What? This file takes the nine patterns from junior.md and puts them to work on one running example — a point-of-sale (POS) checkout, the same domain Larman uses throughout Applying UML and Patterns. You'll watch each responsibility get assigned, defended, and occasionally re-assigned as the evaluators (Low Coupling, High Cohesion) push back. How? Design proceeds one responsibility at a time. For each, we name the candidate owner, the GRASP pattern that nominates it, and the evaluator check that confirms or vetoes it. By the end you'll have a feel for the rhythm of GRASP reasoning, which matters far more than memorising the nine names.

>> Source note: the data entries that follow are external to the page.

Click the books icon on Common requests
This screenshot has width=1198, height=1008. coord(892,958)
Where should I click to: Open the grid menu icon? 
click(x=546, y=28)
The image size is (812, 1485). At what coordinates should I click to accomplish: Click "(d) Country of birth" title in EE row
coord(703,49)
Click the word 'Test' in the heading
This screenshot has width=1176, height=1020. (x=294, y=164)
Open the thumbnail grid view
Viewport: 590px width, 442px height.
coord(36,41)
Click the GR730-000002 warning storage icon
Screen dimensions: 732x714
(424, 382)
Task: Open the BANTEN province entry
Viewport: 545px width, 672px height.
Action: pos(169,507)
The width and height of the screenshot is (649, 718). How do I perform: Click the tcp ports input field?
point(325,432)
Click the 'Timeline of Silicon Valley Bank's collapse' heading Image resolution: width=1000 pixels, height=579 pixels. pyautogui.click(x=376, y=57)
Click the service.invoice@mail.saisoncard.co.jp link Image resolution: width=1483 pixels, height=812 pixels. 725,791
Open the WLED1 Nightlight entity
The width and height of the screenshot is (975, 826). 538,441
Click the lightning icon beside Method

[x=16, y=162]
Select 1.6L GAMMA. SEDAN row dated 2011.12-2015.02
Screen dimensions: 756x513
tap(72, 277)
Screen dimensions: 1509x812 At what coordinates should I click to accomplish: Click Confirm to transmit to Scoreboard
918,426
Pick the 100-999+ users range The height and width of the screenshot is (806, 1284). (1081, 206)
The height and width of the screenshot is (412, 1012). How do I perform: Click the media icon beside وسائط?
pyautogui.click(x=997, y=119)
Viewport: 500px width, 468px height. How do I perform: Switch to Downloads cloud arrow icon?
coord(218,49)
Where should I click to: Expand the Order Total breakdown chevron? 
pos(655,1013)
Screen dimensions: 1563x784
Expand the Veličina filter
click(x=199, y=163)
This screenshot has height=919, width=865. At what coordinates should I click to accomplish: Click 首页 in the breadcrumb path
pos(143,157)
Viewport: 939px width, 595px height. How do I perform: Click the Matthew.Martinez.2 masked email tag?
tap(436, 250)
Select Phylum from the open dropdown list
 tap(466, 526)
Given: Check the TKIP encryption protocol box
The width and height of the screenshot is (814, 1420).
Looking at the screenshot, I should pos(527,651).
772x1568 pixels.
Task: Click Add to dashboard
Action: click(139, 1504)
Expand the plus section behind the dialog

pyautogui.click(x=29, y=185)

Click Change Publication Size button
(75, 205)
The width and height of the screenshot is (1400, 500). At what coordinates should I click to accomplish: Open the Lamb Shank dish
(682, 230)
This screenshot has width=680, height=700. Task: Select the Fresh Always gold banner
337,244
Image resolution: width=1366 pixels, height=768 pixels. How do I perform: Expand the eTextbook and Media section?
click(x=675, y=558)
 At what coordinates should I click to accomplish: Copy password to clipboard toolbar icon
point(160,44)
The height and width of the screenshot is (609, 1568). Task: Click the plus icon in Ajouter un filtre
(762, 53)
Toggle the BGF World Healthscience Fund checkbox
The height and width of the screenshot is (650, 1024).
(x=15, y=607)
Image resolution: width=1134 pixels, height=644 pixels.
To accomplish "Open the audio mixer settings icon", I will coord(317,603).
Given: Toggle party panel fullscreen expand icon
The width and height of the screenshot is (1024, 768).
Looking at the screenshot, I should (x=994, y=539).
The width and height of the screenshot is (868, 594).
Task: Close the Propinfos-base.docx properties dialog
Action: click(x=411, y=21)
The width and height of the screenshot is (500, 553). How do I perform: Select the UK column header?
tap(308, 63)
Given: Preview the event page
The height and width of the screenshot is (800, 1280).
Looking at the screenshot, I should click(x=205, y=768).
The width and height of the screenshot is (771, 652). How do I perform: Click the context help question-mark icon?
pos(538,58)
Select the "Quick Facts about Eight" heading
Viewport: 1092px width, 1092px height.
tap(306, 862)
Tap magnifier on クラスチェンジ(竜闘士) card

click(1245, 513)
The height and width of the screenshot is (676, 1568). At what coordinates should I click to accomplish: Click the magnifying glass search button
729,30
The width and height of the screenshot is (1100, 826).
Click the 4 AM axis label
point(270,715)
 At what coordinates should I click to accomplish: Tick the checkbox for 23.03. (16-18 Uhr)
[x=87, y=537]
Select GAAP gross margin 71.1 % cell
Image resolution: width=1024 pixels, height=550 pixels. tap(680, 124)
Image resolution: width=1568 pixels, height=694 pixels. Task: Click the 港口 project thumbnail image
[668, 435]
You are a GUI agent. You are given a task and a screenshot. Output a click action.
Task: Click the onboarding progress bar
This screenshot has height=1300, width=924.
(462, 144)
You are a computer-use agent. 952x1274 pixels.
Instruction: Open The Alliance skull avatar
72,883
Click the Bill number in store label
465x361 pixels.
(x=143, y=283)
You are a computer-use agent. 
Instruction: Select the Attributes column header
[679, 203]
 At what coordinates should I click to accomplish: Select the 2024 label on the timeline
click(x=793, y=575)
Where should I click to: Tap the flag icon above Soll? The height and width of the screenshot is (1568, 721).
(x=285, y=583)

1. The running domain: a POS checkout¶

A cashier scans items into a sale, the system records line items, computes the total (with tax and discounts), takes a payment, and persists the receipt. The domain nouns: Sale, SaleLineItem, Product (a catalogue entry, here ProductDescription), Payment, Register (the terminal), Store.

We'll assign every interesting responsibility and show the GRASP reasoning out loud.

2. "Create a SaleLineItem" — Creator vs. a free-floating factory¶

A scan event produces a line item. Who creates it?

Candidate (Creator): Sale, because it aggregates SaleLineItems.
Evaluator (High Cohesion): Sale already owns "the set of things bought in this sale", so adding a line is squarely its job.
Evaluator (Low Coupling): the caller (a controller) only needs to know Sale.addLineItem(...); it never touches SaleLineItem's constructor.

public class Sale {
    private final List<SaleLineItem> items = new ArrayList<>();

    // Creator: Sale aggregates line items, so Sale creates them.
    public void addLineItem(ProductDescription desc, int quantity) {
        items.add(new SaleLineItem(desc, quantity));
    }
}

Now contrast a case where Creator points elsewhere. Suppose a Payment needs an AuthorizationCode built by calling an external gateway with retry logic. Payment has the initializing data (amount, card) — Creator nominates it — but actually building the code involves network I/O and retries. High Cohesion vetoes putting that on Payment. The work goes to a Pure Fabrication, PaymentGateway. Creator is the default; the evaluators decide when the default is wrong.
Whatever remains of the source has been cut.